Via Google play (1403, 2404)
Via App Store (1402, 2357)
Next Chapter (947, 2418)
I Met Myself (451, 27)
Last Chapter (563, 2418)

* * *

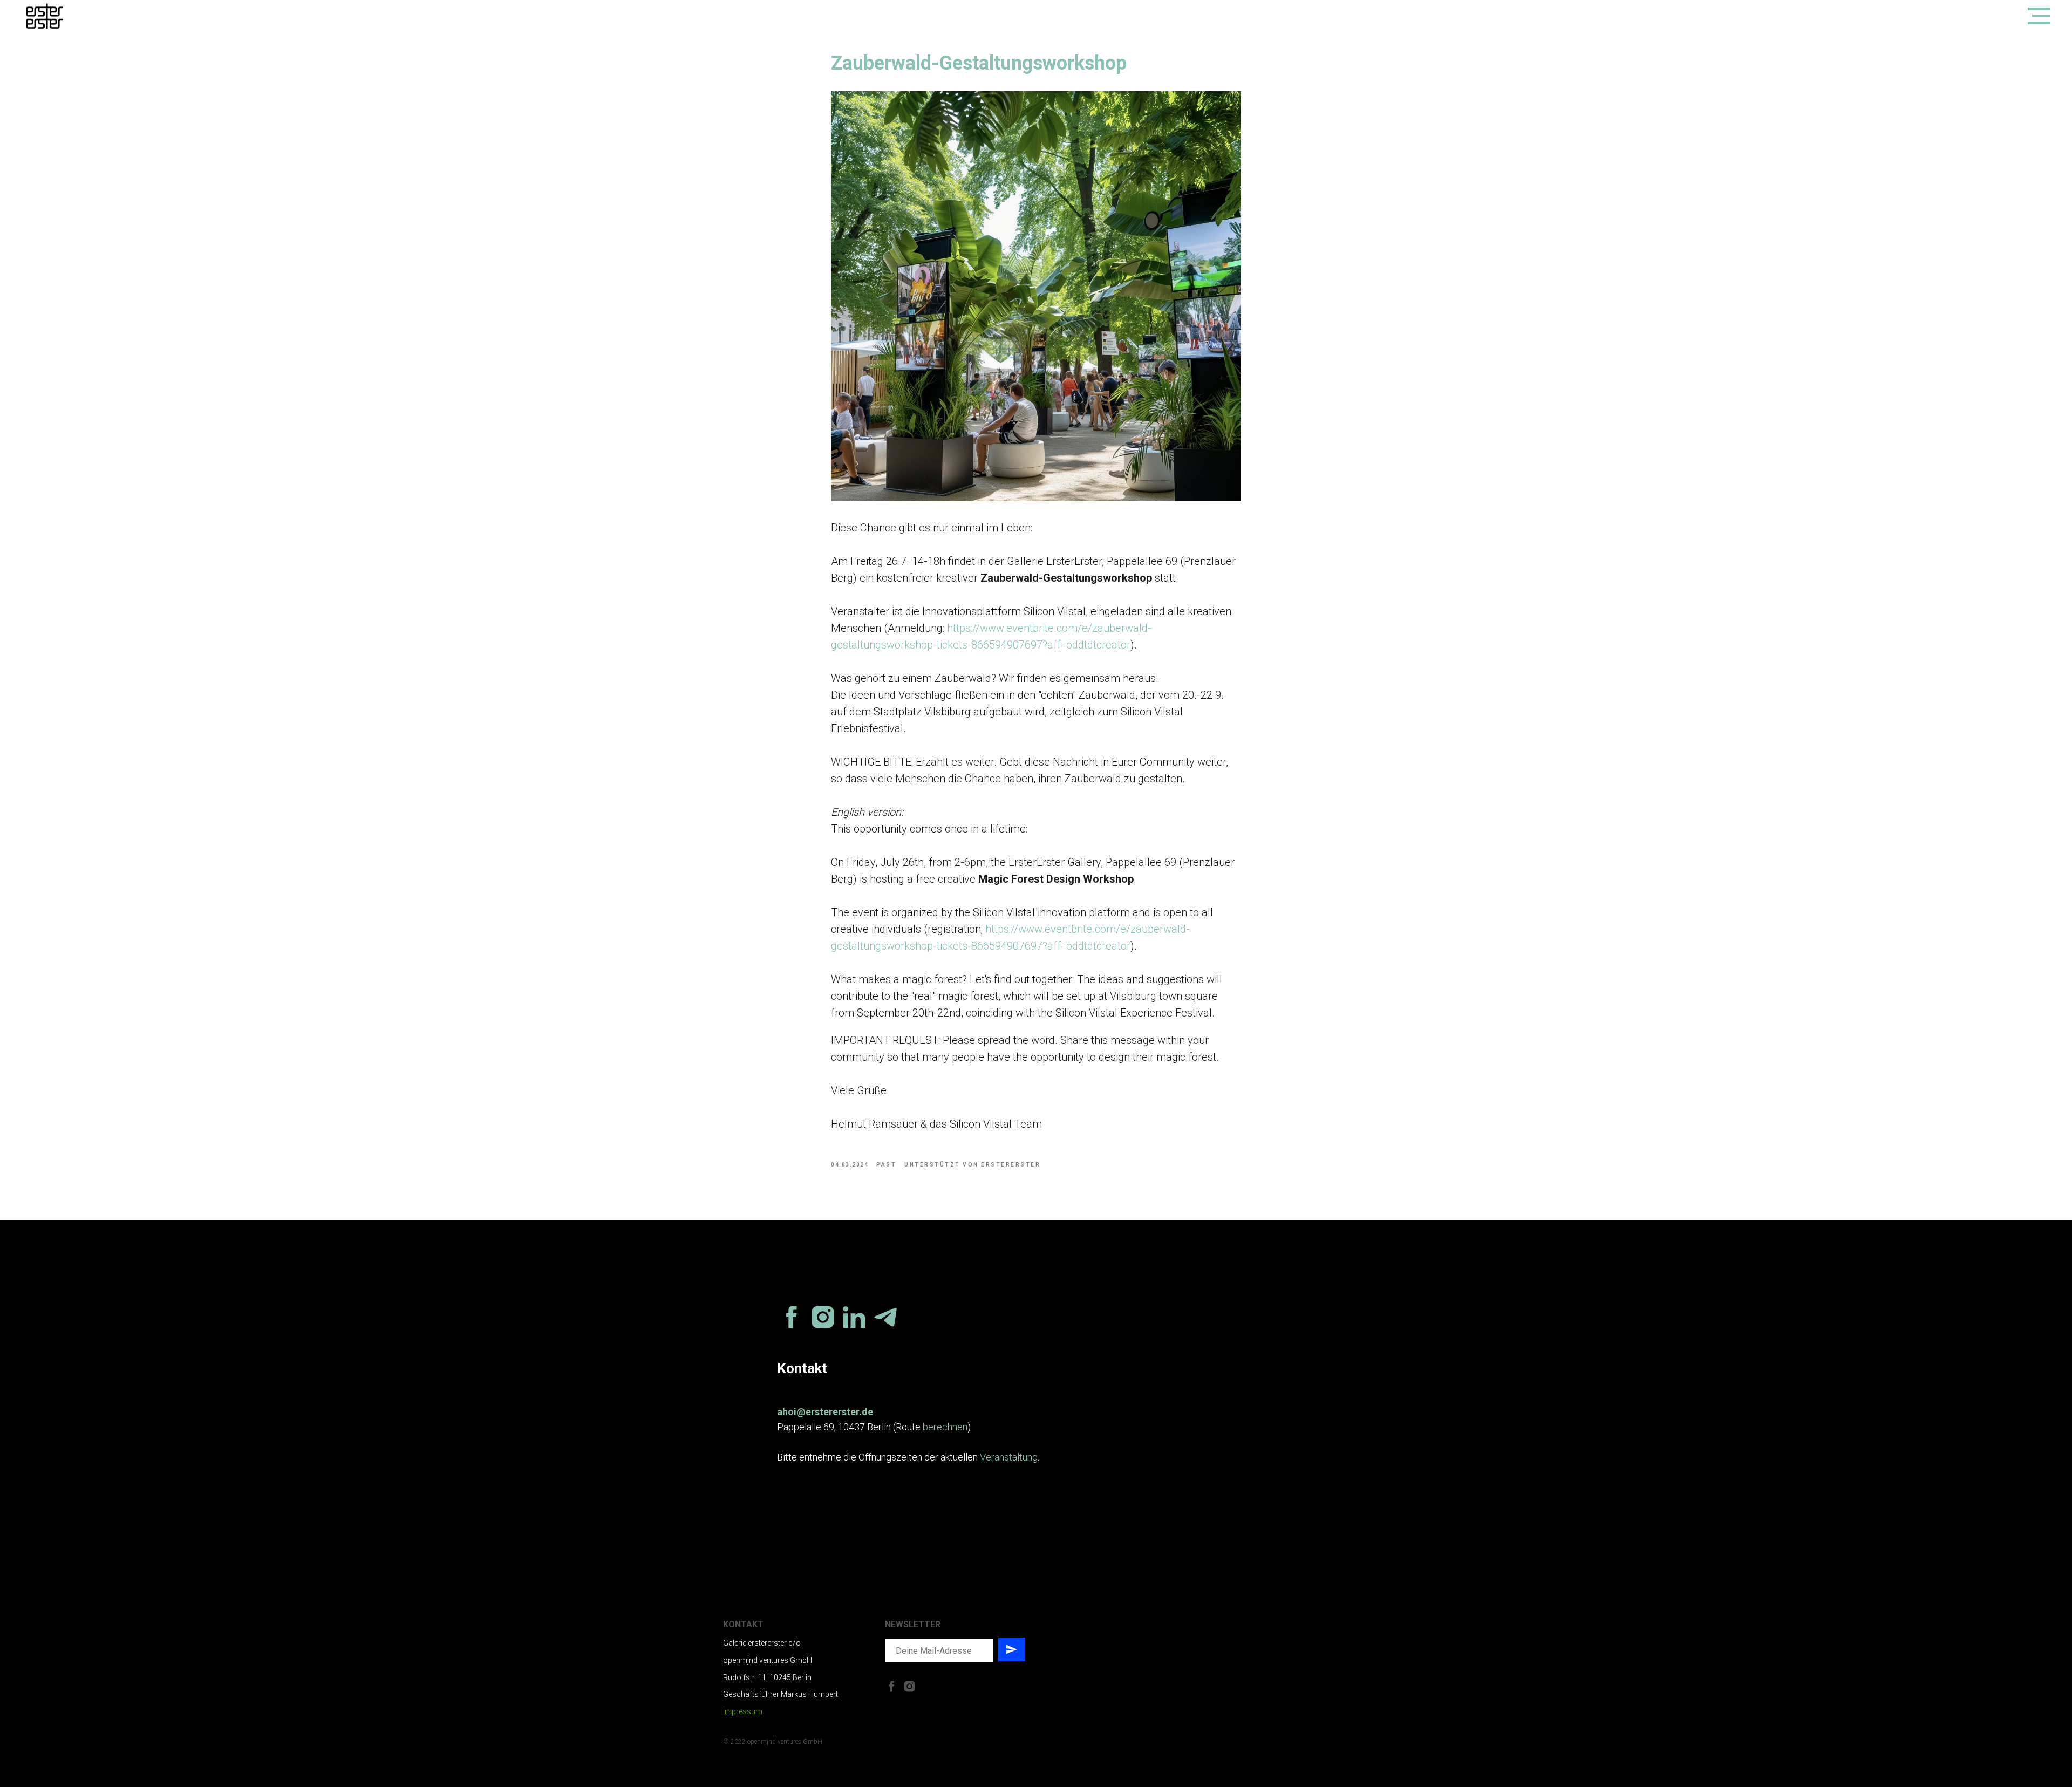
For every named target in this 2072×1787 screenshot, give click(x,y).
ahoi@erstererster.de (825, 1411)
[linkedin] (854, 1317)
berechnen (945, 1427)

◆ ABOUT THIS TASK: From the records above, transcribe without alteration every line from the one with "Via Google play (1403, 2404)" to the one with "Last Chapter (563, 2418)", inclusive.

◆ WRITTEN REPLY:
Via Google play (1403, 2404)
Via App Store (1402, 2357)
Next Chapter (947, 2418)
I Met Myself (451, 27)
Last Chapter (563, 2418)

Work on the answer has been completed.